Zo op het oog lijkt het er misschien op dat minister Ernst Kuipers in de discussie over de toekomst van de kinderhartchirurgie stelt “Ik laat het aan het veld over”. Hij geeft de vier betrokken UMC’s – Groningen, Rotterdam, Leiden en Utrecht – immers tot april de tijd om samen te bepalen welke twee deze zorg mogen blijven aanbieden en welke twee dus afvallen.

‘Bij nadere beschouwing lijkt die velddiscussie echter nogal een opgelegd pandoer’

Bij nadere beschouwing lijkt die velddiscussie echter nogal een opgelegd pandoer.

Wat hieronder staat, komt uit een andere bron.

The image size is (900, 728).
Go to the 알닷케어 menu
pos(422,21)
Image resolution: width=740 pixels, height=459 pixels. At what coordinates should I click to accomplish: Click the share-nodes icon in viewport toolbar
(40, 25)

Het samenwerkingsverband tussen Leiden en Amsterdam valt af omdat Kuipers vasthoudt aan het principe van levensloopzorg (de interventies bij kinderen en volwassenen op één locatie). En het UMCG lijkt hetzelfde lot beschoren vanwege twijfel over de vraag of het blijvend kan voldoen aan de volumenormen en andere eisen uit de kwaliteitsrichtlijn. Het UMCG zelf denkt hier vooralsnog anders over, blijkt uit een eerste reactie waarin het laat weten dat het ‘in staat en bereid’ is om een van de twee centra te zijn.

In eerdere instantie lieten de potentiële verliezers – Leiden en Groningen – weten desnoods de gang naar de rechter te zullen maken als zij hun posities inderdaad kwijtraken. In dat geval verdient de vraag serieuze aandacht in hoeverre zij hiermee de wens respecteren van de onder de streep meest belanghebbende, de patiënt. De betrokken patiëntenorganisaties hebben unaniem aangegeven blij te zijn met het besluit van de minister om de zorg in twee centra te concentreren. Welke twee dit dan moeten zijn, laten zij in deze berichtgeving nog even in het midden.